Dave Campbell then presided over the induction of a new member, Meg Wempe, an event which he said was the result of “a couple of years of arm-twisting.”  Meg is the director of the community’s highly esteemed Ruby Sisson Library. 
(According to information on the internet, the Library dates to a donation of books from the estate of a wealthy New Yorker in 1896.  Ruby Sisson was a local teacher, rancher and philanthropist, who lived from 1901-1985.  Community members raised the funds to build the current library building in 1989.  The building, located at South 8th Street and Highway 160, was later remodeled and expanded in 2005.)
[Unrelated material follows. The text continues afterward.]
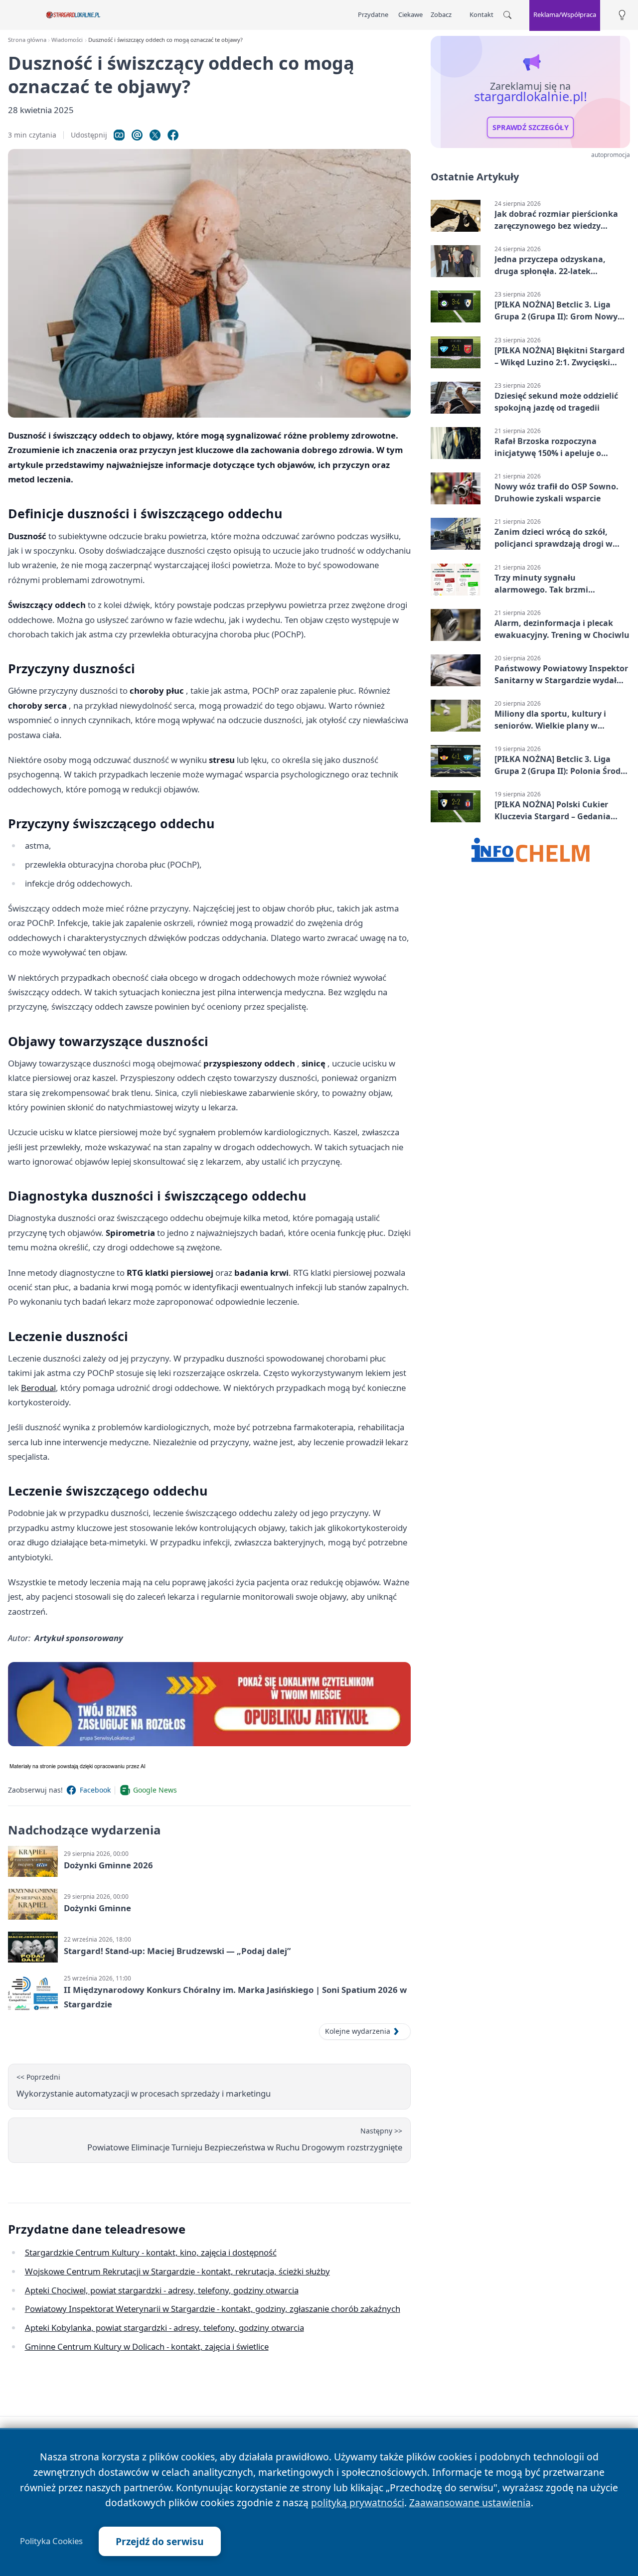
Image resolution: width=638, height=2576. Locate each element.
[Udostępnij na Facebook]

Meg shared a little of her background with us.  She grew up in South Carolina and is a graduate of Clemson University.  After college she bounced around a bit, including a period in residence at what she described as a “hippy farm” in Virginia, until she earned a Masters in Library Science at Arizona.  Eventually she wound up in Pagosa Springs, fell in love with the community, and skiing, plus, got married.  She does triathlons, and recently participated in the Penguin Plunge.  Meg is a welcome addition to Rotary!
Another Penguin Plunger, Nick Tallent, reported that he survived the event the previous weekend, despite being nearly drowned by the weight of his bulky Penguin costume which he wore into the San Juan.  Nick said he raised $600 for Big Brothers/Sisters, and the Plunge and other Winterfest events raised a total of $11,000 for various causes.
Exchange student Laura Delgado reported she had raised $1600 for her Hawaii trip, but much of the needed sum “is still missing for me.”  Her current fund-raising effort is Valentines’ Day candy.  Laura reported that she had recently attended the X-Games, staged this year in Aspen.  The trip was much fun, she added, except for the $7 hot chocolate in an Aspen bistro.  (Beware, all ye who enter here, the land of million-dollar “affordable” homes – no joke!)
Sunshine and Showers under Betty Switzer’s leadership produced several offerings of interest, including Lassie Olin’s report that People Magazine had listed Pagosa Springs as one of 10 places in the world to visit (the only US location so honored),
Kim’s comment that it was husband Walt’s birthday and a celebratory visit to Ouray was anticipated, Donna Wynn’s report that her daughter would be opening a restaurant, Carol’s Kitchen, back home in Norman, Ok. on February 17, and your reporter’s disclosure of another step on the Pagosa odyssey started by chance in 2004, his admission to the practice of law in Colorado.